Regular readers of the SAS Training Report may recall that my Aunt Teresa is a notoriously bad driver. Thankfully, she’s fully aware of this shortcoming and is constantly asking family and friends to drive her places. On the rare occasions when she does need to take to the road, though, my uncle requires her to follow The Teresa Rules, a set of guidelines designed to minimize the risk she poses to herself and others when she ventures out on her own.
Rule #3: "Only drive forward," enacted after two separate accidents while backing up was undoubtedly on her mind the day she noticed a series of orange barrels lining a stretch of road by her home. What my aunt failed to notice, though, was the construction worker in the fluorescent yellow vest holding a stop sign meant to alert her to the road resurfacing ahead.
Oblivious to the workers sprinting after her car and yelling for her to stop, it never dawned on Aunt Teresa that she might be the cause of the commotion. It was only after she reached the end of the barrel-lined corridor, nearly running into a roller smoothing a patch of newly laid asphalt, that she realized her mistake.
When the out-of-breath and perturbed workers caught up to my aunt, they insisted that she back her car down the corridor and leave the area immediately. "I can't back up," was Aunt Teresa's response. "My husband won't let me."
After explaining the difficulty she had going in reverse, how her brain somehow couldn't comprehend how steering right made the front of the car go left, the workers took pity. The conversation concluded with my aunt moving into the passenger's seat and one of the workers backing her car down the corridor, returning her to a safe stretch of road.
Going in reverse was simply beyond my aunt’s expertise. She needed someone with the skills to guide her to a place she couldn’t get to on her own. Our Business Knowledge Series (BKS) offers a similar helping hand. The program is a unique collaborative initiative between SAS and a global network of industry experts who deliver the most current information on business practices, concepts, methodology and techniques to help you successfully navigate your journey.

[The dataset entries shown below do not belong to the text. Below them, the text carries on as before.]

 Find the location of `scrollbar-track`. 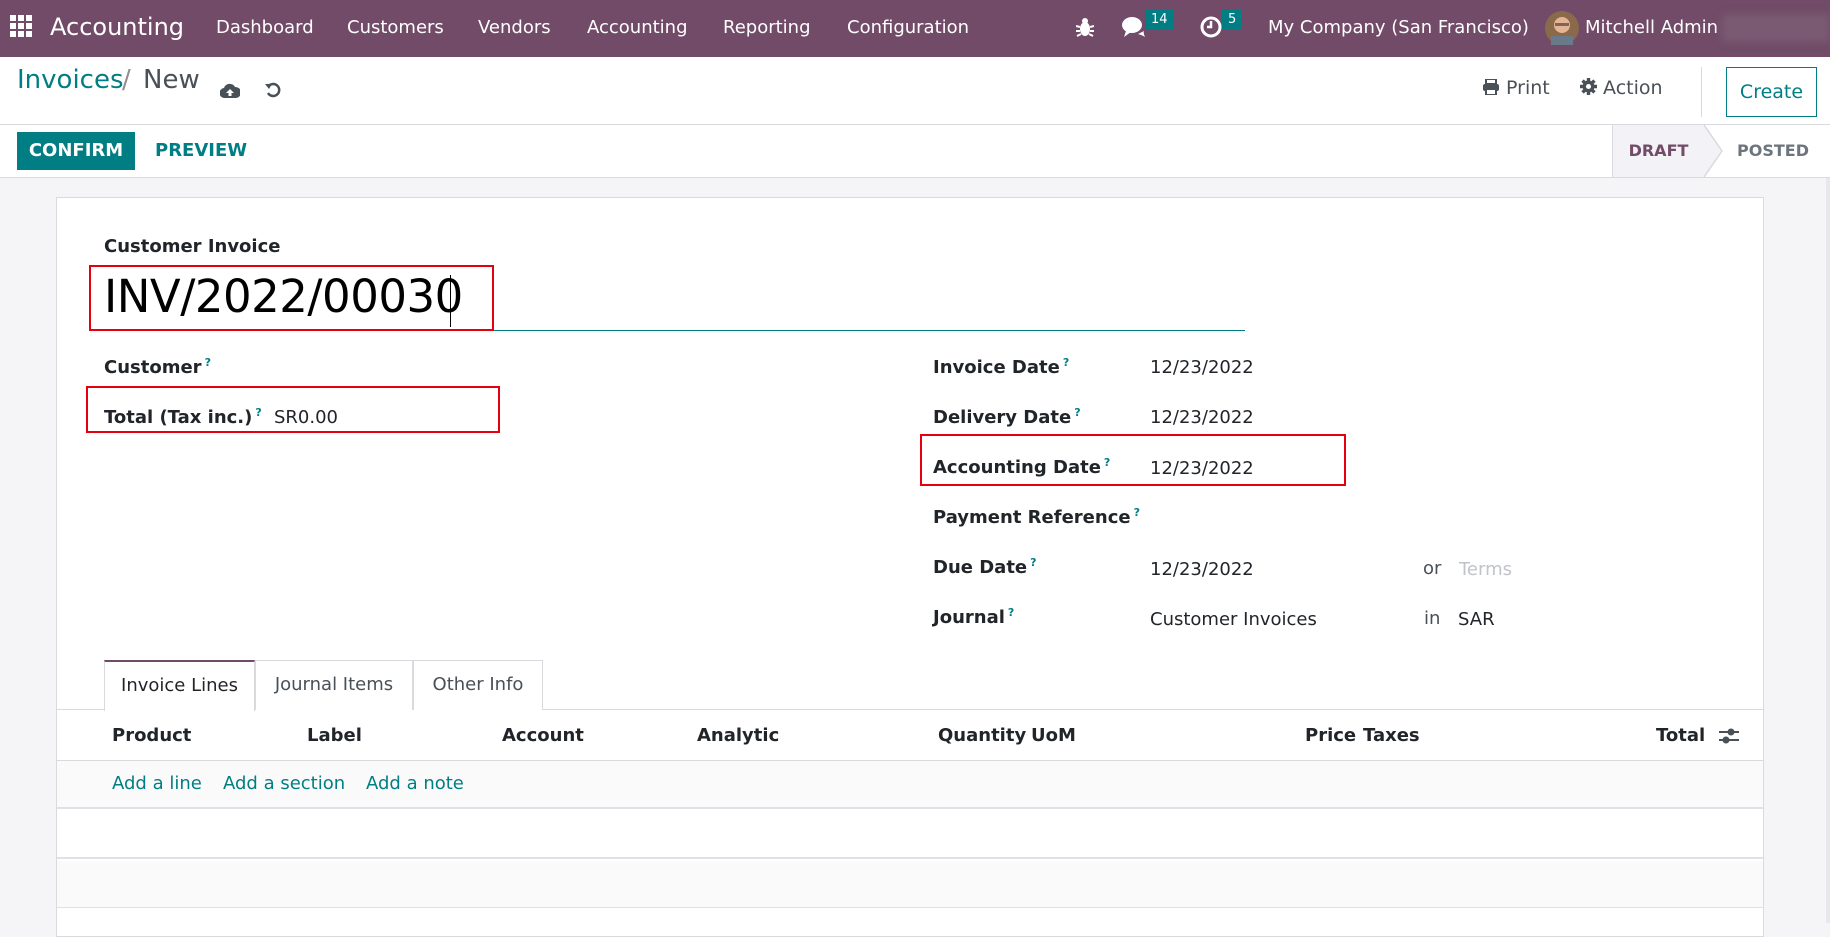

scrollbar-track is located at coordinates (1828, 550).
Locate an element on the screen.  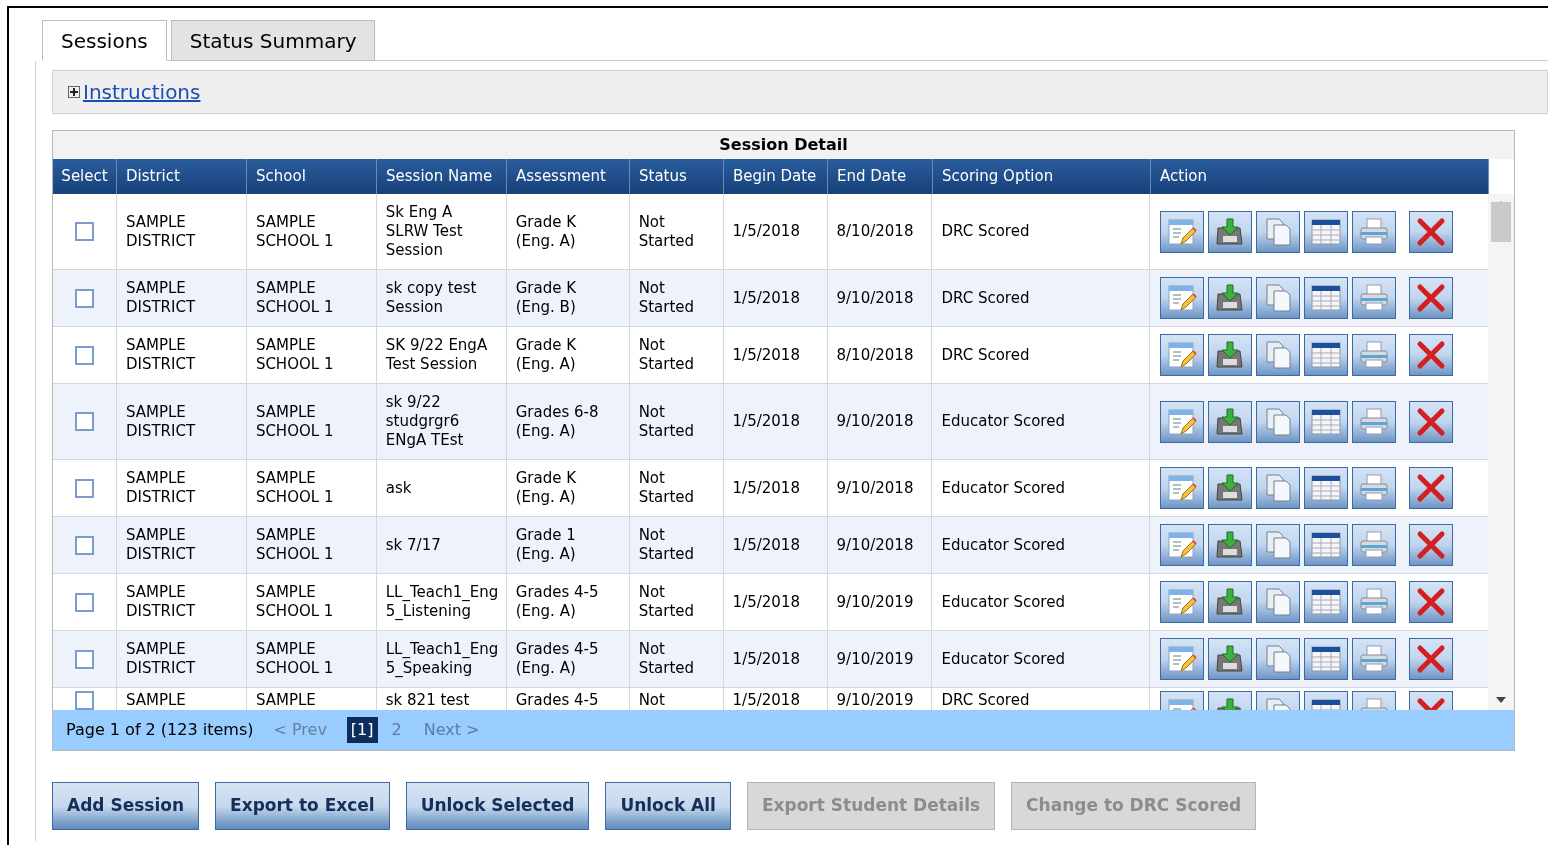
action-button: Add Session is located at coordinates (126, 806).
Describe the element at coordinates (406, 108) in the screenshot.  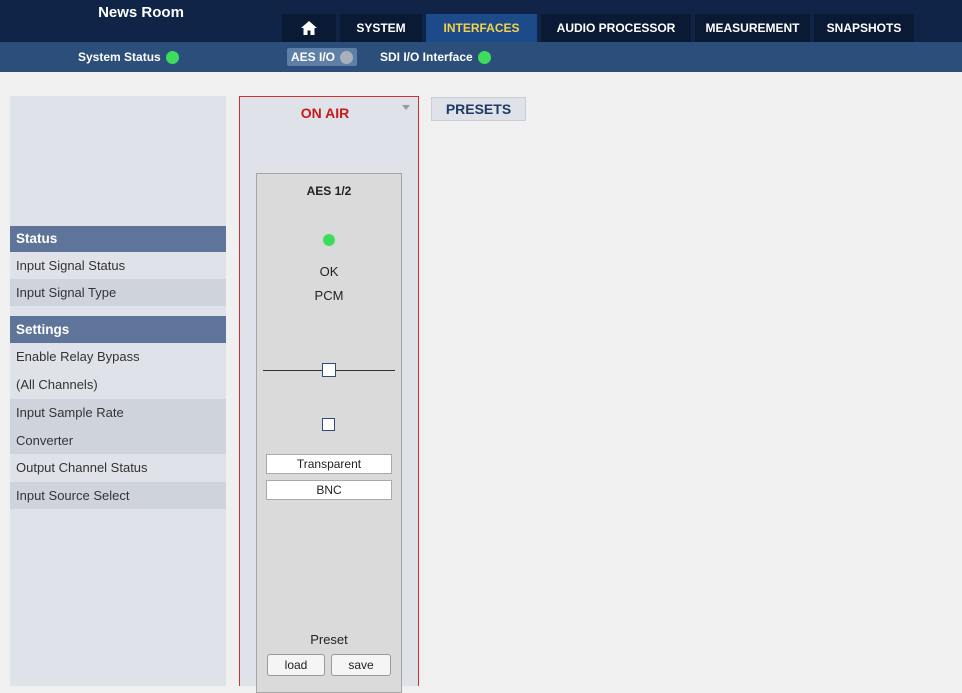
I see `on-air-dropdown-icon` at that location.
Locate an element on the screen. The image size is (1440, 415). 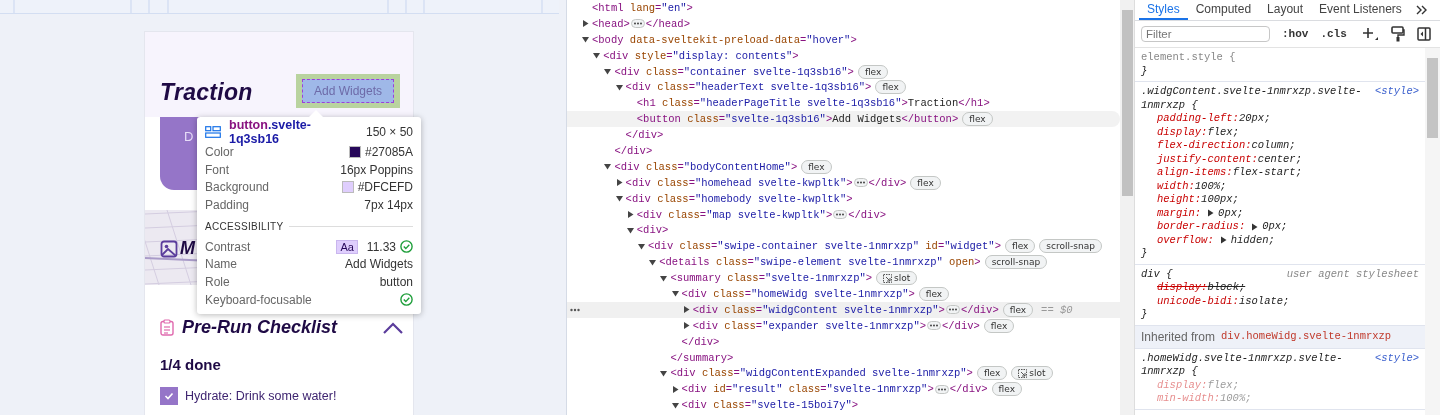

SAS debuts two new courses in 2012. The first, Introduction to Causal Inference in Real-World Data: Applications for Finance, Telecommunications, Retail, Pharmaceuticals, and the Public Sector, helps individuals test whether the results of a program can be attributed to a given cause. It’s the perfect course for data analysts or statisticians who find the simple method of multiple linear regression inadequate. The course is presented by either Howard S. Friedman, Ph.D., health economist for the United Nations, or Paul Thurman, management consultant and professor, Columbia University.
The second course, Data Mining: Principles and Best Practices, teaches individuals how to discover useful patterns from their data and provides practical advice on how to set up experiments and interpret results. This course is presented by either presented by John Elder or Gerhard Pilcher, President and Senior Scientist, respectively, at Elder Research Inc.
At SAS Education we don't believe in going in reverse. Let us help you move beyond your expertise with these new BKS courses.
Oh, and remind me to tell you the story about Aunt Teresa's parallel parking sometime.